*Data shown:*
BEGIN
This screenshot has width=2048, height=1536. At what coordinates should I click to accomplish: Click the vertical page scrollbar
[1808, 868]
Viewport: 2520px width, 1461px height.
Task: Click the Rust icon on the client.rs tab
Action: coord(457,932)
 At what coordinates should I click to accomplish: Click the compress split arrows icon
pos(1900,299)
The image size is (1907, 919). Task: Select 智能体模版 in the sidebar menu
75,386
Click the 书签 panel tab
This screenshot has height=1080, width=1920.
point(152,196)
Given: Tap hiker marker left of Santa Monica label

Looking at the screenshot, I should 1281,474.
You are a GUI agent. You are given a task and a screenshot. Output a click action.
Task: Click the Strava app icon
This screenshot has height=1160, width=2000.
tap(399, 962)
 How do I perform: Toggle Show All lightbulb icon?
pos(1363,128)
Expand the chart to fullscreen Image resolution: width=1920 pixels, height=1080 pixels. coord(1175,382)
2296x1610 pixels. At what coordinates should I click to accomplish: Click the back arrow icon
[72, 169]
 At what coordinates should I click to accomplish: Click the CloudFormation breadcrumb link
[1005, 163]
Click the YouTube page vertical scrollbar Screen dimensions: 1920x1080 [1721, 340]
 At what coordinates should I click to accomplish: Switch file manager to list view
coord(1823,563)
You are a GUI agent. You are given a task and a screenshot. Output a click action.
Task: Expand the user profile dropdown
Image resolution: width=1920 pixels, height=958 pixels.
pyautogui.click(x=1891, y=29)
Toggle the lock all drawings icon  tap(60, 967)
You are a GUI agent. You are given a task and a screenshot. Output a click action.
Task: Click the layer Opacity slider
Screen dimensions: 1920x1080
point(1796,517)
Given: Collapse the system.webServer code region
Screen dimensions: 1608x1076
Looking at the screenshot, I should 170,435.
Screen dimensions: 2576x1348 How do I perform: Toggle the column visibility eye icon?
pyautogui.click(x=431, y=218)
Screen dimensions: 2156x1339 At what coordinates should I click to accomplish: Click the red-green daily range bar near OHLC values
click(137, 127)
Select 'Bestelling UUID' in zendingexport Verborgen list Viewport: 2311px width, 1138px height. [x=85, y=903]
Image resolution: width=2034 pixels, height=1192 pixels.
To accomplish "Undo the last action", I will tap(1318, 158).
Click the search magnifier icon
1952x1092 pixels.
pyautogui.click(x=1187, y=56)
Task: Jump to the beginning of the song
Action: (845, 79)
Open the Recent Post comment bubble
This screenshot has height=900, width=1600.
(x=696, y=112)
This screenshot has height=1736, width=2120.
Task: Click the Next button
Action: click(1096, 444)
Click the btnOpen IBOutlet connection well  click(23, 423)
END
*Task item:* Each entry above is to be duplicated exactly, with nothing left out.

*Result:*
This screenshot has width=2048, height=1536. At what coordinates should I click to accomplish: Click the vertical page scrollbar
[1808, 868]
Viewport: 2520px width, 1461px height.
Task: Click the Rust icon on the client.rs tab
Action: coord(457,932)
 At what coordinates should I click to accomplish: Click the compress split arrows icon
pos(1900,299)
The image size is (1907, 919). Task: Select 智能体模版 in the sidebar menu
75,386
Click the 书签 panel tab
This screenshot has height=1080, width=1920.
point(152,196)
Given: Tap hiker marker left of Santa Monica label

Looking at the screenshot, I should 1281,474.
You are a GUI agent. You are given a task and a screenshot. Output a click action.
Task: Click the Strava app icon
This screenshot has height=1160, width=2000.
tap(399, 962)
 How do I perform: Toggle Show All lightbulb icon?
pos(1363,128)
Expand the chart to fullscreen Image resolution: width=1920 pixels, height=1080 pixels. coord(1175,382)
2296x1610 pixels. At what coordinates should I click to accomplish: Click the back arrow icon
[72, 169]
 At what coordinates should I click to accomplish: Click the CloudFormation breadcrumb link
[1005, 163]
Click the YouTube page vertical scrollbar Screen dimensions: 1920x1080 [1721, 340]
 At what coordinates should I click to accomplish: Switch file manager to list view
coord(1823,563)
You are a GUI agent. You are given a task and a screenshot. Output a click action.
Task: Expand the user profile dropdown
Image resolution: width=1920 pixels, height=958 pixels.
pyautogui.click(x=1891, y=29)
Toggle the lock all drawings icon  tap(60, 967)
You are a GUI agent. You are given a task and a screenshot. Output a click action.
Task: Click the layer Opacity slider
Screen dimensions: 1920x1080
point(1796,517)
Given: Collapse the system.webServer code region
Screen dimensions: 1608x1076
Looking at the screenshot, I should 170,435.
Screen dimensions: 2576x1348 How do I perform: Toggle the column visibility eye icon?
pyautogui.click(x=431, y=218)
Screen dimensions: 2156x1339 At what coordinates should I click to accomplish: Click the red-green daily range bar near OHLC values
click(137, 127)
Select 'Bestelling UUID' in zendingexport Verborgen list Viewport: 2311px width, 1138px height. [x=85, y=903]
Image resolution: width=2034 pixels, height=1192 pixels.
To accomplish "Undo the last action", I will tap(1318, 158).
Click the search magnifier icon
1952x1092 pixels.
pyautogui.click(x=1187, y=56)
Task: Jump to the beginning of the song
Action: (845, 79)
Open the Recent Post comment bubble
This screenshot has height=900, width=1600.
(x=696, y=112)
This screenshot has height=1736, width=2120.
Task: Click the Next button
Action: click(1096, 444)
Click the btnOpen IBOutlet connection well  click(23, 423)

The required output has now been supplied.